Thursday, January 6, 2011: 3:20 PM
Room 104 (Hynes Convention Center)
Reena N. Goldthree , Dartmouth College, Hanover, NH
Britain's entry into the Great War triggered a flood of patriotic activism in the Caribbean, as men from the Bahamas to Berbice volunteered to fight for “King and Country.” During the war, nearly 16,000 men—hailing from every British Caribbean colony as well as the migrant zones of Panama—enlisted in the newly-formed British West Indies Regiment (BWIR). Although men from the West Indies had fought under the Union Jack since the late eighteenth century, the massive enlistment campaigns during the Great War garnered a remarkably diverse cadre of recruits: agricultural workers, skilled artisans, rural smallholders, educated urban professionals, and patriotic civil servants flocked to the military in unprecedented numbers. Spurred by promises of battlefield glory, imperial brotherhood, and steady wages, new recruits sailed across the Atlantic to join millions of fellow colonial soldiers from Australia, Africa, New Zealand, Canada, and India.

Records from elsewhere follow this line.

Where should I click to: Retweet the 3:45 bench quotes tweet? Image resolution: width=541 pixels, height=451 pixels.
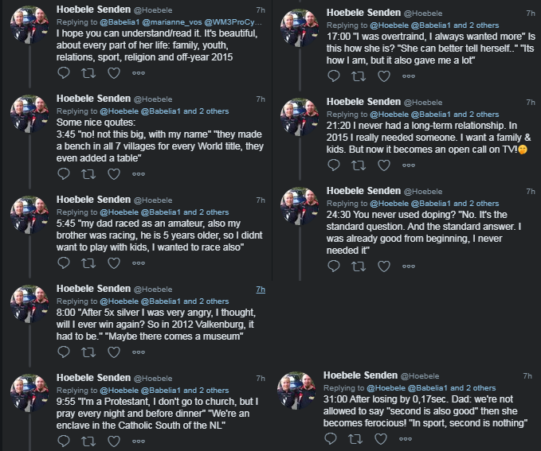point(89,171)
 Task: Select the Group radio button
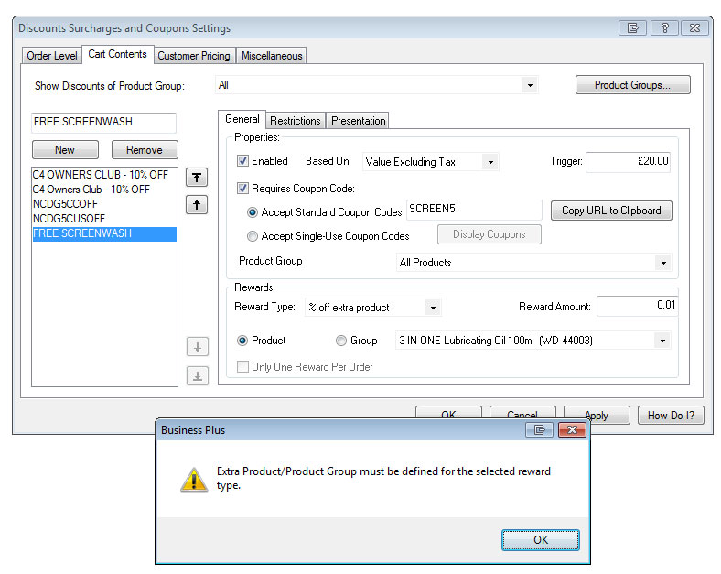341,341
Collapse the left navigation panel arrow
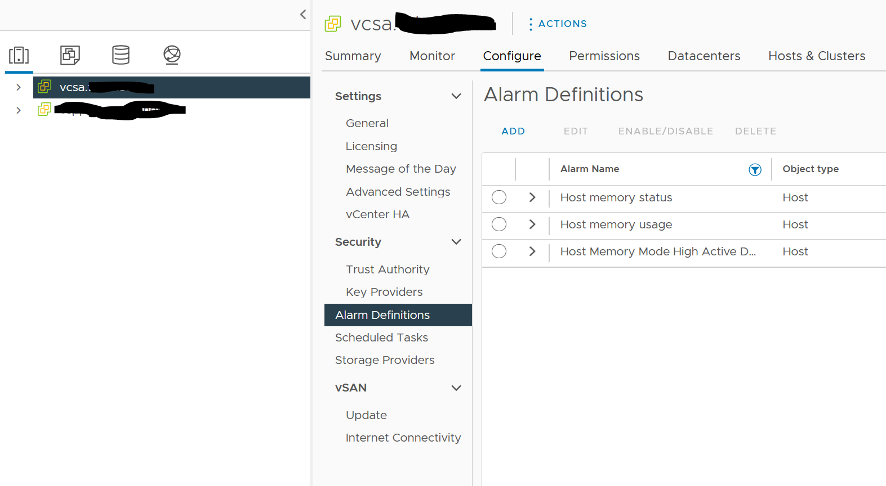Viewport: 886px width, 486px height. click(303, 15)
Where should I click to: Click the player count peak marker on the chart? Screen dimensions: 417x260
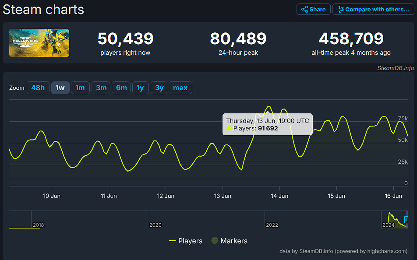269,106
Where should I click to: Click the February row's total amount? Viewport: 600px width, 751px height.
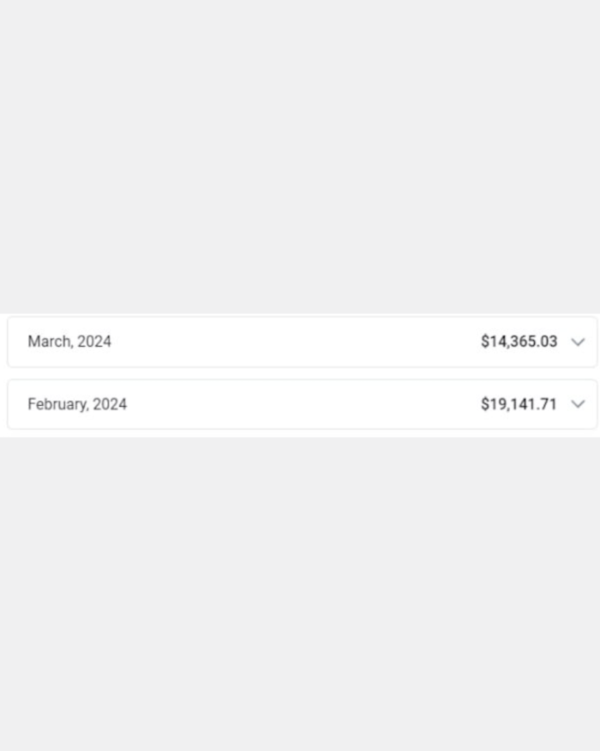point(519,404)
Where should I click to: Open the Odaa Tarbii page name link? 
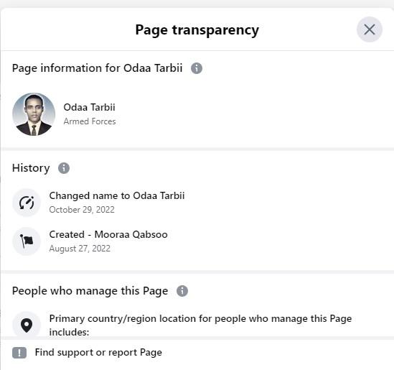89,107
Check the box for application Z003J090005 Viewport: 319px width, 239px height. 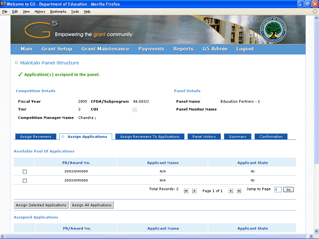(24, 172)
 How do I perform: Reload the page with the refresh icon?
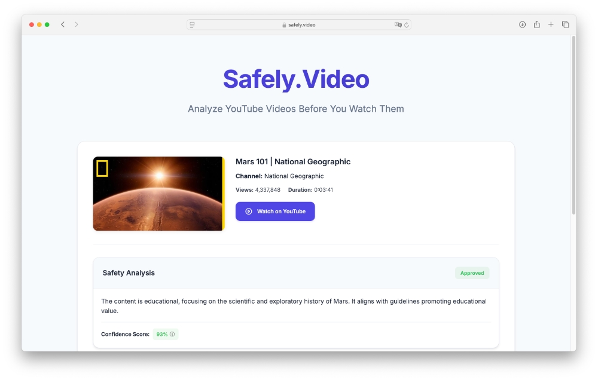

Although BWIR recruits expected to battle German soldiers on the Western front, most soldiers actually spent the war years toiling as manual laborers in France, Egypt, East Africa, Palestine, or Italy. Describing themselves as “King George's Steam Engine,” BWIR soldiers transported artillery, worked as stevedores, laid railroad tracks, and built roads, while protesting dire working conditions and racist treatment. This paper draws on an array of sources—including war diaries, letters, photographs, War Office reports, soldiers' testimony, and newspaper accounts—to examine the laboring experiences of BWIR soldiers between 1916-1918. It considers how the men of the BWIR negotiated their confusing status as both soldiers and “native labourers” while also grappling with disease, death, and declining morale. In addition, the paper suggests that internal debates about race, masculinity, and military fitness led the War Office to deploy most BWIR troops as workers, despite initial assurances that the recruits would be paid and trained as soldiers.